When at last he began to speak it was only to state, slowly and dismally, that he thought things were bad. A little later he added in a vague manner, as if it were altogether a matter to be ignored, that he had now paid over ten sheep to Wainaina. And now Wainaina, he went on, wanted a cow and calf from him as well, and he was going to give them to him. Why had he done that, I asked him, when no judgment had yet been given? Kaninu did not answer, he did not even look at me. He was, this evening, a traveller or pilgrim who had no continuing city. He had come in, as it were on his way, to report to me, and now he was off again. I could not but think that he was ill, after a pause I said that I would take him into hospital the next day. At that he gave me a short, painful glance: the old mocker was being bitterly mocked.
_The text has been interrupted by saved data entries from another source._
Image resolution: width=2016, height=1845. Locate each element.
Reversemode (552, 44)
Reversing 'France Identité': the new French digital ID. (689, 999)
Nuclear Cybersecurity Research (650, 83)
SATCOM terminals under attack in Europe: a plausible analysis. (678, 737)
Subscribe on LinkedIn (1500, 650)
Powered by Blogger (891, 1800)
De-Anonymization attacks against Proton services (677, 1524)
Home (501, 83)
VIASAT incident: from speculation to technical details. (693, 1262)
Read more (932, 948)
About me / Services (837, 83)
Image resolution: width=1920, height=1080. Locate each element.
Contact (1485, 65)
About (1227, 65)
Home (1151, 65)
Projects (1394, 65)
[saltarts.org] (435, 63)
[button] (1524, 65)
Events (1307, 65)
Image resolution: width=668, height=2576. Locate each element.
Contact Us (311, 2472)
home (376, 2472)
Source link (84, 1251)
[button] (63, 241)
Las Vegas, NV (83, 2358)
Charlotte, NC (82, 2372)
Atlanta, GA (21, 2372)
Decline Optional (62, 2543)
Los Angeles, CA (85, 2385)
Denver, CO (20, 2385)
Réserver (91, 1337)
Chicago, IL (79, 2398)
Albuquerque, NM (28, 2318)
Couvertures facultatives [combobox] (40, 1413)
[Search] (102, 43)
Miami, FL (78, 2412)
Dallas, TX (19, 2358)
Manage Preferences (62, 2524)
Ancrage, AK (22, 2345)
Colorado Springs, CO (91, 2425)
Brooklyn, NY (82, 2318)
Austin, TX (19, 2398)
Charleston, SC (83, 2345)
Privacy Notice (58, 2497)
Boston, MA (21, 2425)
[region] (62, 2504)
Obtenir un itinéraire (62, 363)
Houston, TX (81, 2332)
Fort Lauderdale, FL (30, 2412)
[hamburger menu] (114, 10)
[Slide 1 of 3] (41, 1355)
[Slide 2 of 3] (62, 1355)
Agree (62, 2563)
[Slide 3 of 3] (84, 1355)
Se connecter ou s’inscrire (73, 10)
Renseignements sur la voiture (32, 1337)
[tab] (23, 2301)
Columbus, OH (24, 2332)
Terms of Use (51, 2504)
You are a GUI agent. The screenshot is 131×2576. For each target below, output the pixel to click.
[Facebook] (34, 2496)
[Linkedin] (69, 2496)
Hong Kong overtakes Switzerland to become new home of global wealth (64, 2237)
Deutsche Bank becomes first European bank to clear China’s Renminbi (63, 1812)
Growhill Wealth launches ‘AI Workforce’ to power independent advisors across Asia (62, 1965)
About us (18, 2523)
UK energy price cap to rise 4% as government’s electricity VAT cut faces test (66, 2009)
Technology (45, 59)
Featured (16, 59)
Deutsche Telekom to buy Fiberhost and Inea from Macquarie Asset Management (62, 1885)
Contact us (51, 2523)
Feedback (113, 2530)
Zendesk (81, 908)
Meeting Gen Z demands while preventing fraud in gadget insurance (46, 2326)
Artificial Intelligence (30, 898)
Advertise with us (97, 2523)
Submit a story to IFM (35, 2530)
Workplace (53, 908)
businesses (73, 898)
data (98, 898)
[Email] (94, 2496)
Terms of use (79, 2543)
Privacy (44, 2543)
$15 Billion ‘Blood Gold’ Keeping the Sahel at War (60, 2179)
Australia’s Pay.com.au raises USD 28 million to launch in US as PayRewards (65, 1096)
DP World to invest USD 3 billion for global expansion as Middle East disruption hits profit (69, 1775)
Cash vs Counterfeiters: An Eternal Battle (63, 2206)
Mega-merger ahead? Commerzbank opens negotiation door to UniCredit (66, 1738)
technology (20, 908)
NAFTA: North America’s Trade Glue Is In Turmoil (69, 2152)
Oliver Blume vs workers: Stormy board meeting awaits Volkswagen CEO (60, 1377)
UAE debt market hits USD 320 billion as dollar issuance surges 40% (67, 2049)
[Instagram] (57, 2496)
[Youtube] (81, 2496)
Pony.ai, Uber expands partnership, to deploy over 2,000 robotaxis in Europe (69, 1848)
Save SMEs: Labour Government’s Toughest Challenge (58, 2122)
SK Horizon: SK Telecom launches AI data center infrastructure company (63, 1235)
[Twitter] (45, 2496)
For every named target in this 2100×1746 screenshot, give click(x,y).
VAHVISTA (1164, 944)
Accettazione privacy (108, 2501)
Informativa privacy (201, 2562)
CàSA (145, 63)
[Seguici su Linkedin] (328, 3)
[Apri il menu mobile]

But before he went away he did a curious thing, he lifted up a hand to his face as if he were wiping off a tear. It would be a strange thing, like the flowering of the pilgrim’s staff, should Kaninu have tears in him to shed, and stranger still that he should put them to no use. I wondered what had been happening on the farm while I had had my thoughts off it. When Kaninu had gone I sent for Farah and asked him.

Farah at times was loth to speak about Native affairs, as if they were beneath him to dwell upon and me to hear of. In the end he consented to tell me, all the time looking past me out of the window, at the stars. At the bottom of Kaninu’s loss of heart was Wainaina’s mother, who was a witch and had cast a spell upon him.